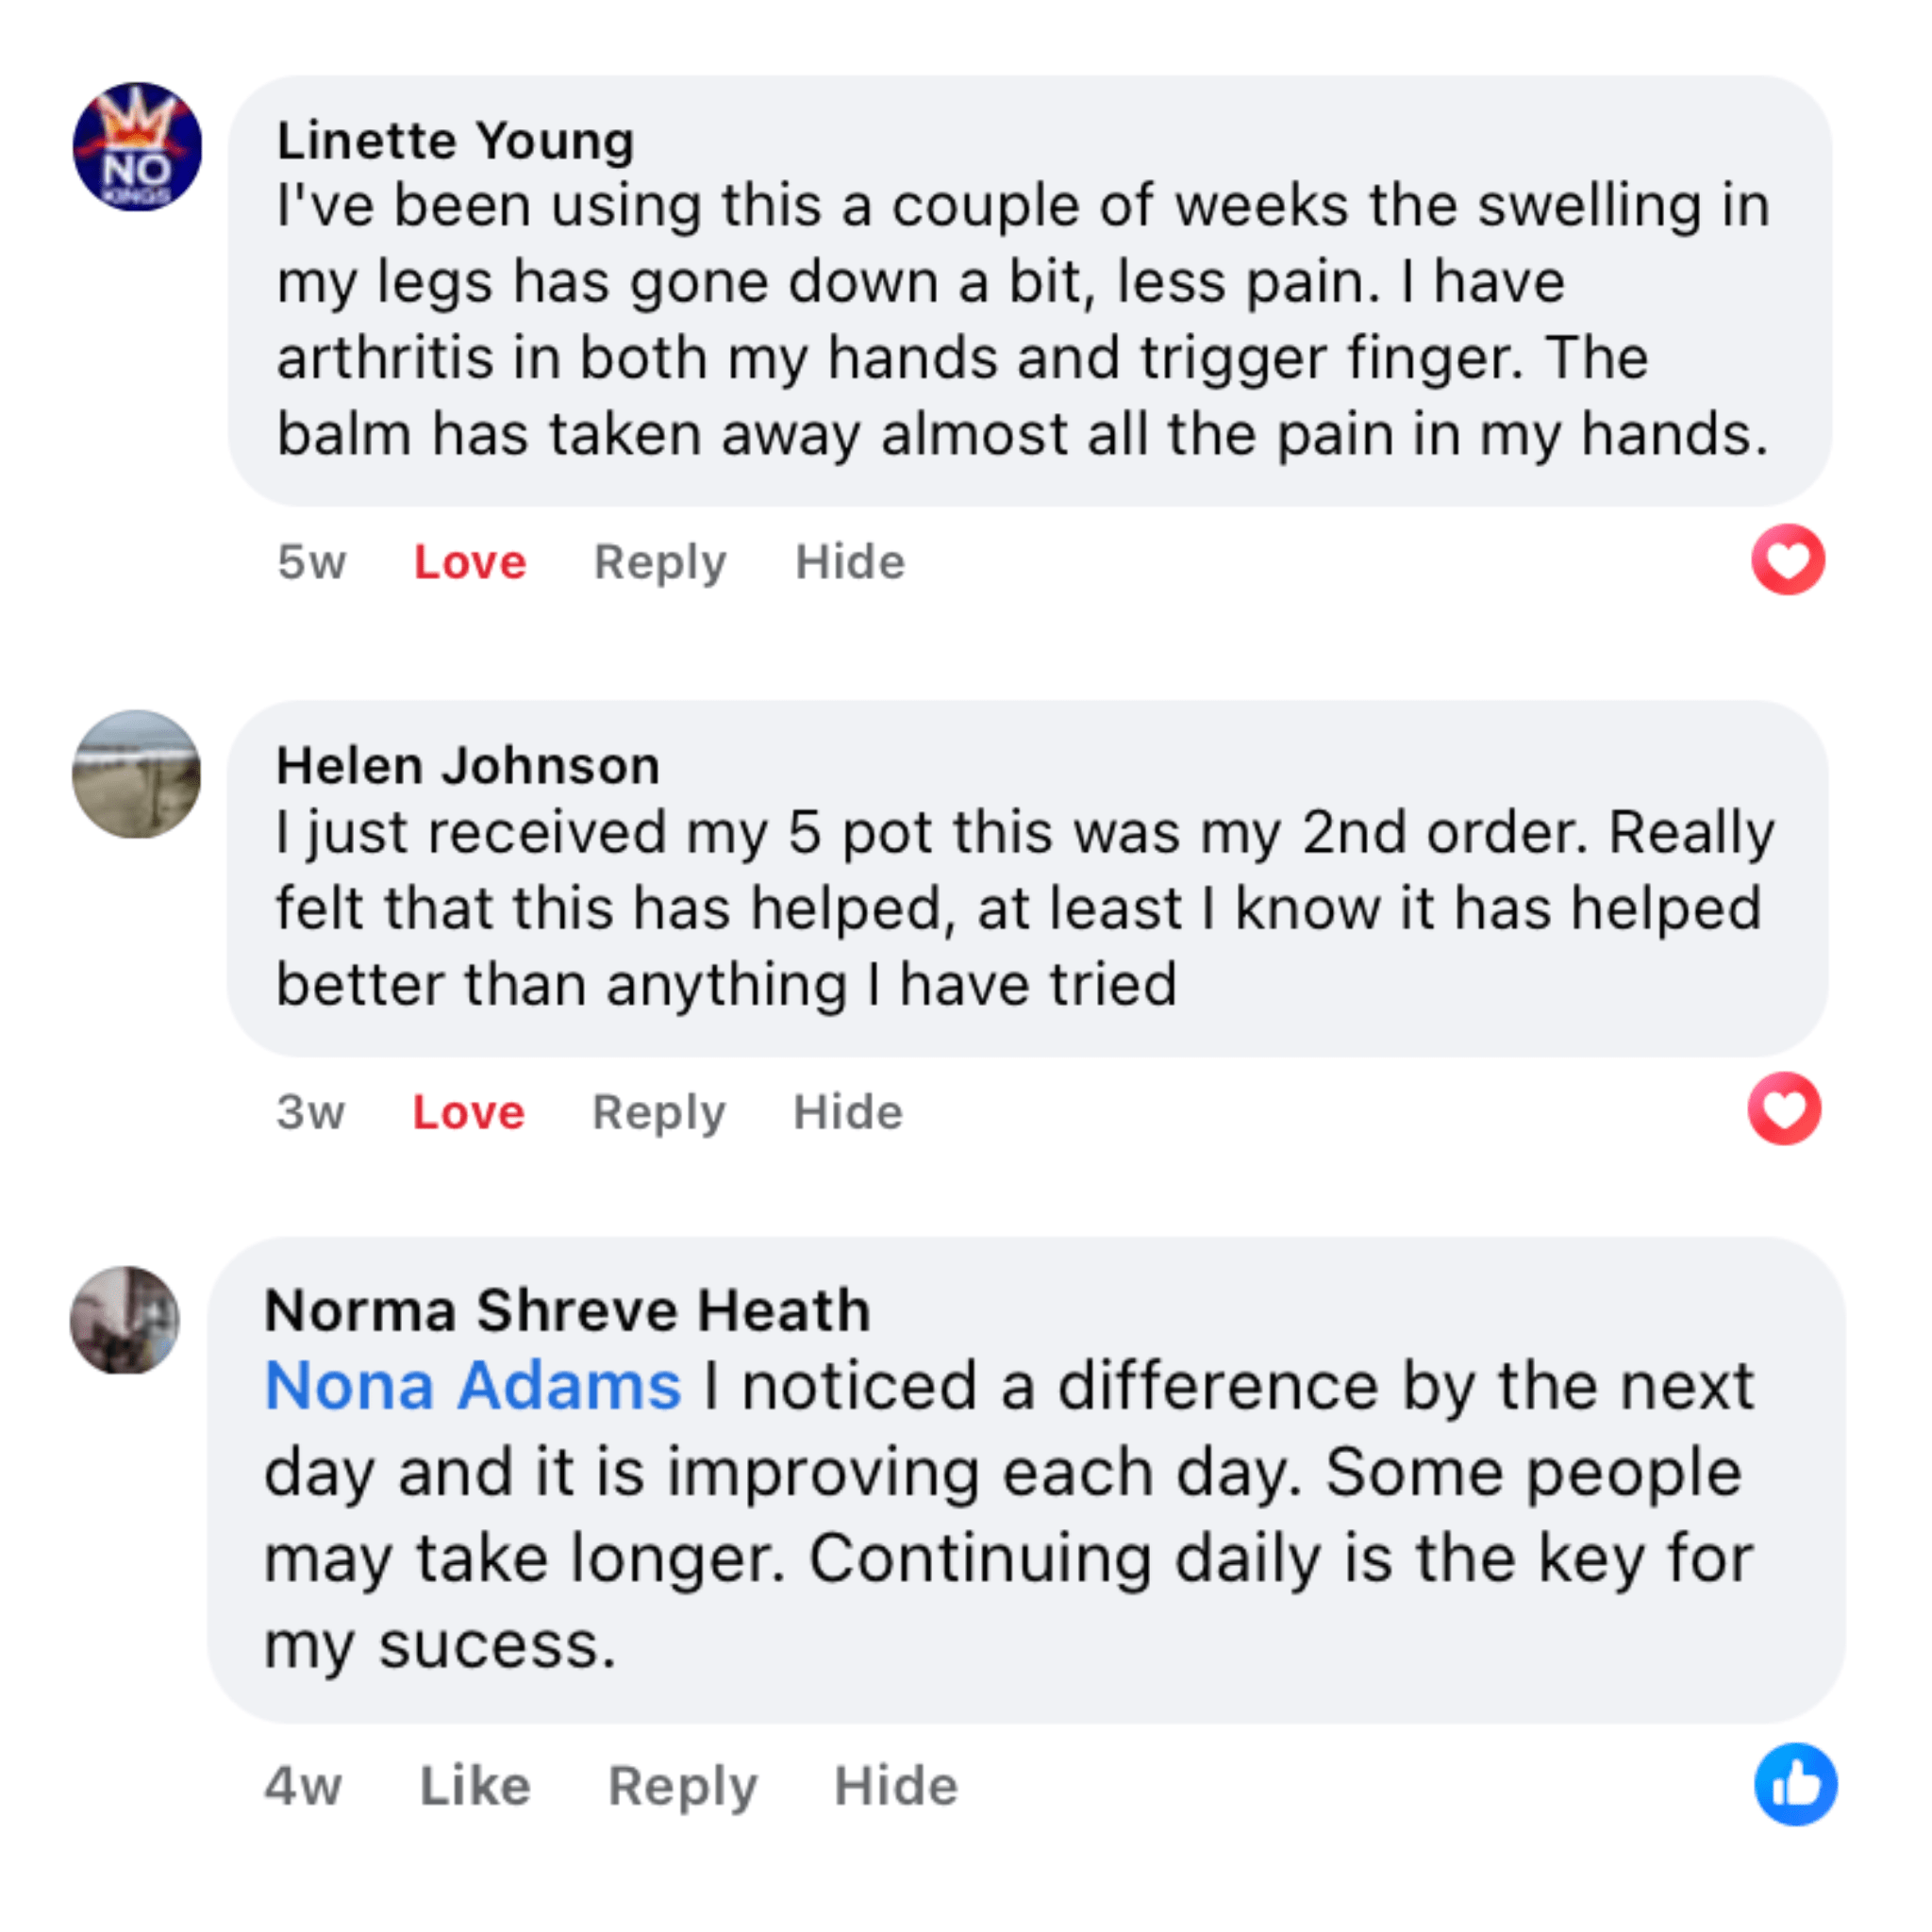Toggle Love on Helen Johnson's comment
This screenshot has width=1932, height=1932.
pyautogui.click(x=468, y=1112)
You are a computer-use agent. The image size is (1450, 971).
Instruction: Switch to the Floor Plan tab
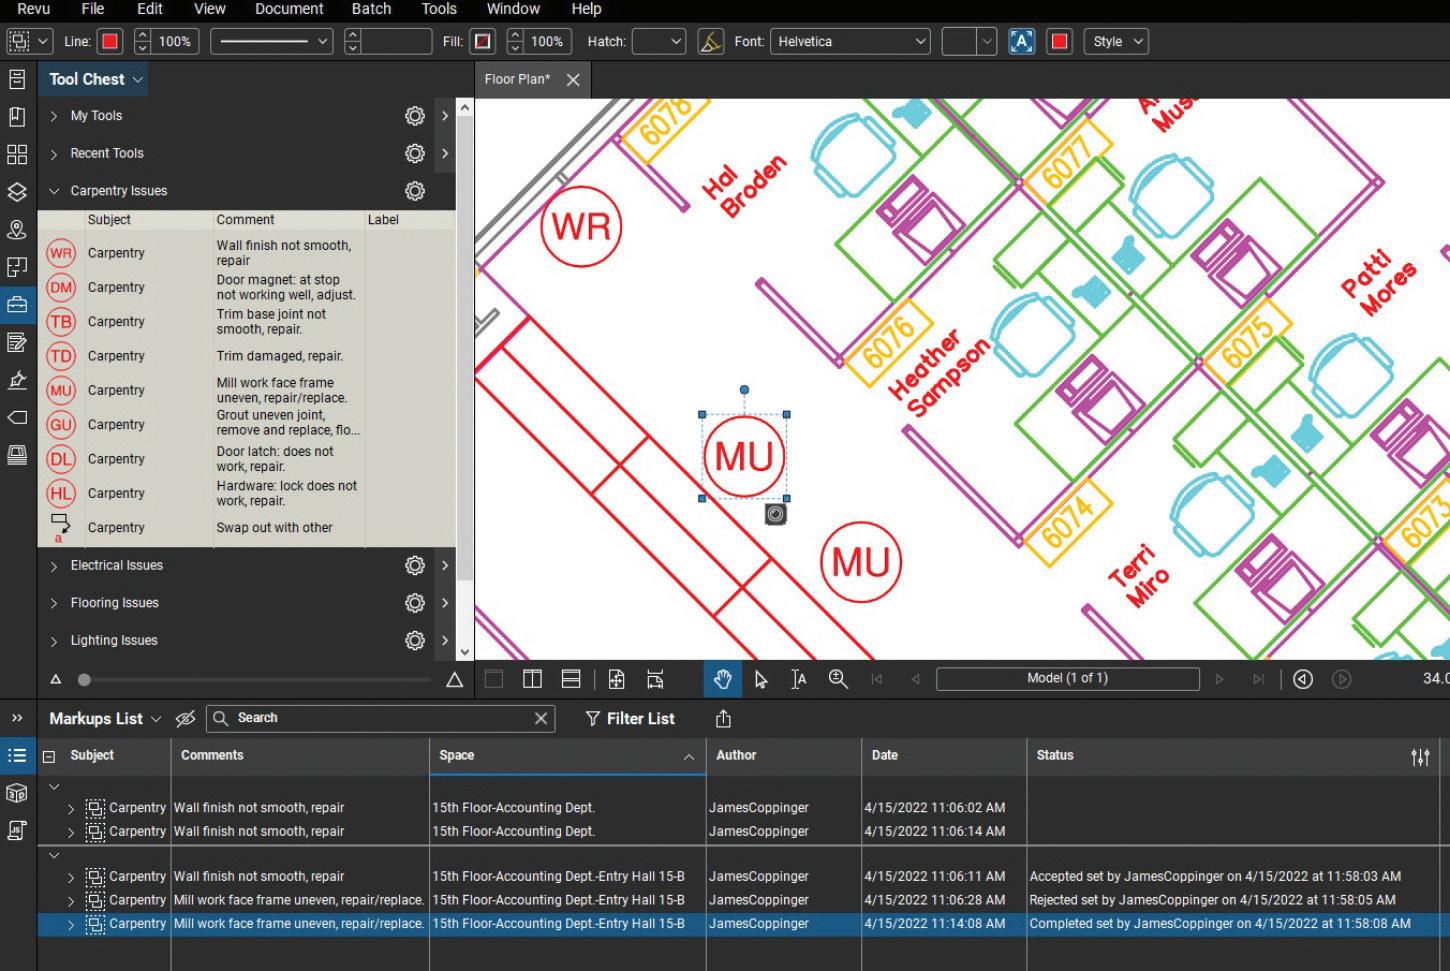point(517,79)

**Requirement**
Go back to the line that contains "You are a computer-use" and copy it, along with each line after it through the end of the listing above, exactly and without pictures.

**Answer**
You are a computer-use agent. The image size is (1450, 971).
Instruction: Switch to the Floor Plan tab
point(517,79)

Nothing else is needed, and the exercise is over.